While most of the media has been focused on the Ukrainian-flavored national security aspect of impeachment, one conservative attorney says the House of Representatives’ decision to charge President Donald Trump with Obstruction of Congress is far more significant.

Writing in USA Today, Paul Rosenzweig argues that the House’s second charge is the weightier of the two drafted articles against Trump. Rosenzweig previously worked with occasional impeachment fan Kenneth Starr and is a co-founder of the conservative and libertarian group of legal scholars and lawyers known as Checks & Balances. The group was founded to defend the rule of law in the Trump era.

The op-ed makes the case by invoking constitutional history:

Our Founders’ goal was to create a limited government, but one that was energetic enough to actually be effective.  As constitutional scholar Herbert Storing once put it, the intent was for “a design of government with the powers to act and a structure to make it act wisely and responsibly.”  To advance that goal, the Framers set up a system of checks and balances, where the branches of government had oversight of each other and prevented abuse by protecting their own prerogatives. Thus, they hoped, the separation of powers would frustrate the lust for power.

“And so, the most important choice the House made is to charge the president with obstruction of Congress in its second proposed article of impeachment,” the op-ed continues. “Trump’s decision to completely stonewall the House — to withhold documentation from Congress during its impeachment investigation and to order witnesses not to testify — is nothing less than an assault on the checks and balances at the core of the American system.”

Rosenzweig’s argument is a largely novel take—at least amongst the legal pundit class. House Democrats agreed on just two articles of impeachment as part of their narrowly focused efforts to hold Trump accountable—based on the proposition that voters care deeply about the diplomatic minutiae of arms sales and military aid intended to shore up Western hegemony in the Donbass at Russia’s expense.

After reaching a high-point just after proceedings began, public support for Trump’s impeachment and removal has consistently waned, according to opinion polling. As those numbers plummeted, critics lambasted House Speaker Nancy Pelosi’s narrow focus on the Ukraine issue.
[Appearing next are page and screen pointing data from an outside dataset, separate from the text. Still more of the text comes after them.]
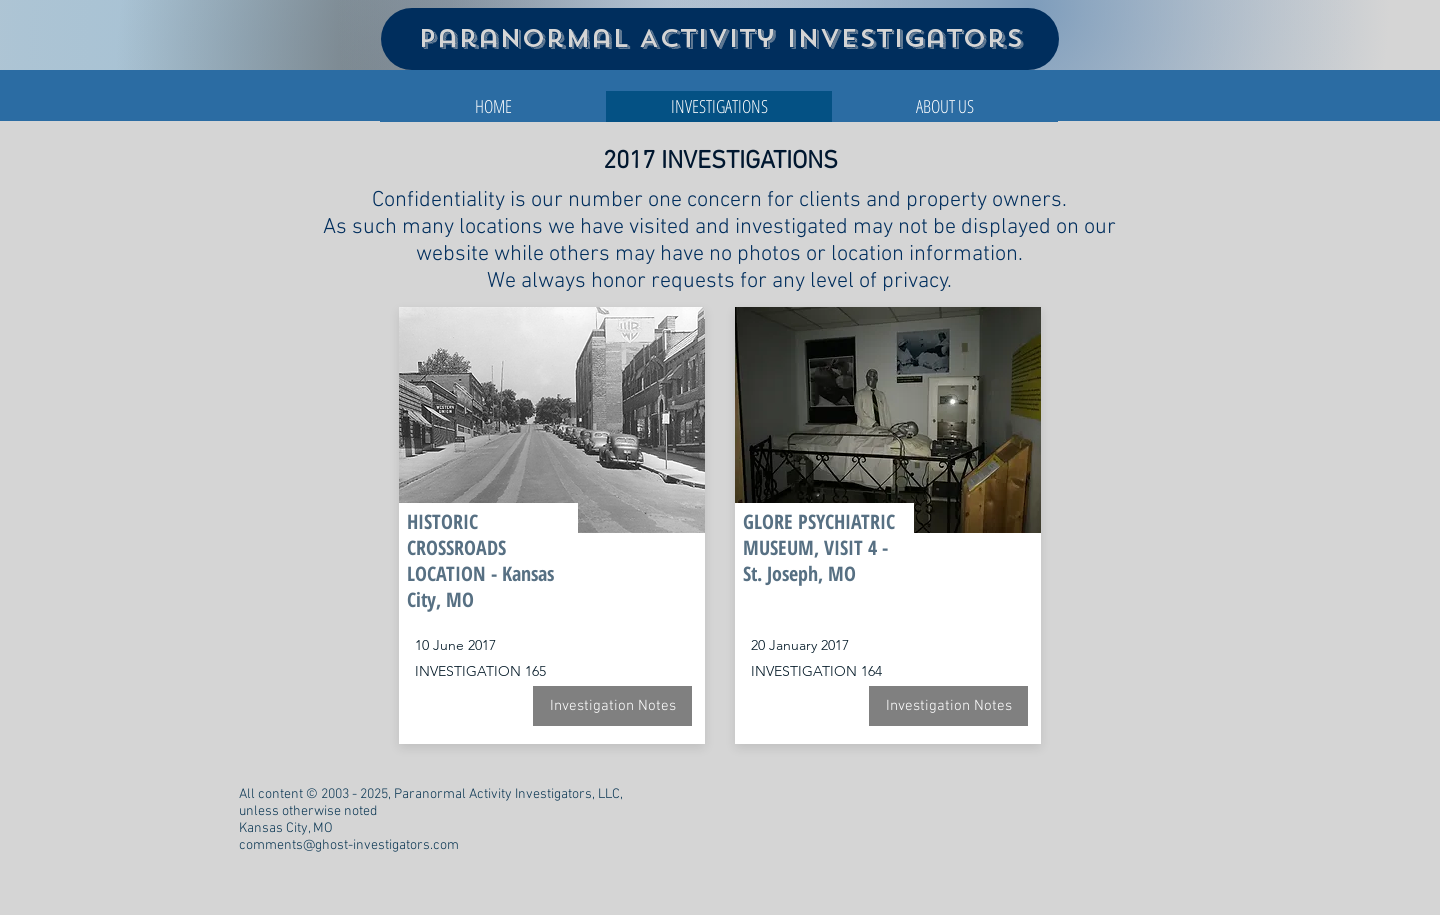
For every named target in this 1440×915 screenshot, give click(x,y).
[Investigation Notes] (612, 706)
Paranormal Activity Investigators (720, 38)
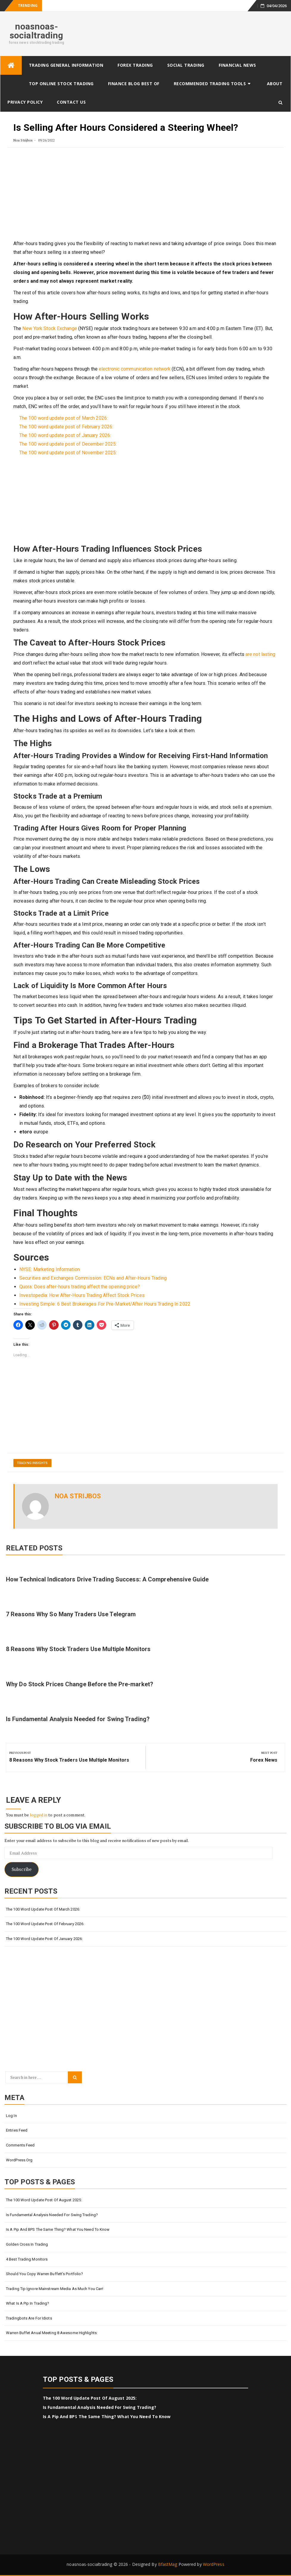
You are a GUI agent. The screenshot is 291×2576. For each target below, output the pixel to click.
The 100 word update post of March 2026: (63, 418)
The argument being made by Rosenzweig, however, cuts through all that geopolitical noise. Instead of a see-sawing map of Russia and the Ukraine, the outline advanced here is based on America’s own Constitution.

Rather than focusing on Trump’s withholding of aid to the Ukraine and openly expressed hopes for investigations of Joe Biden and Hunter Biden, Rosenzweig hones in on the White House’s serial attempts to keep congressional investigators all-but in the dark.

And that, so the argument goes, cuts to the quick of what’s truly at stake as the House moves toward the impending vote on impeachment—even as some Democrats have begun to waver in support of the historical charge against the 45th president.

The obstruction issue is distilled later on:

Trump’s gravest offenses have been to reject limits on his authority and deny the ability of Congress to oversee his actions. When he says of the Constitution, “Then I have an Article 2, where I have the right to do whatever I want as president,” Trump is striking at the very heart of American democracy.  In recommending an article of impeachment for obstructing Congress, the House is making the critical, essential choice to reaffirm its role as a co-equal branch of government charged with the solemn duty of restraining executive overreach.

Obstruction of Congress is historically a rarely enforced offense that even the body itself is generally loath to pretend to care much about. But when the president does it, Rosenzweig argues, it’s a full-frontal assault on the moving glue that keeps the American system of government functioning in line with the way said system was long ago conceived.

“To put the fundamental problem succinctly, we are no longer sure that adequate powers exist to ensure that a president adheres to the rule of law, and to punish any abuses of power that come to light,” Rosenzweig writes. “And if our powers are no longer adequate, what can be done?”

Per the author, there’s only one answer here and that answer is specifically provided for in the U.S. Constitution.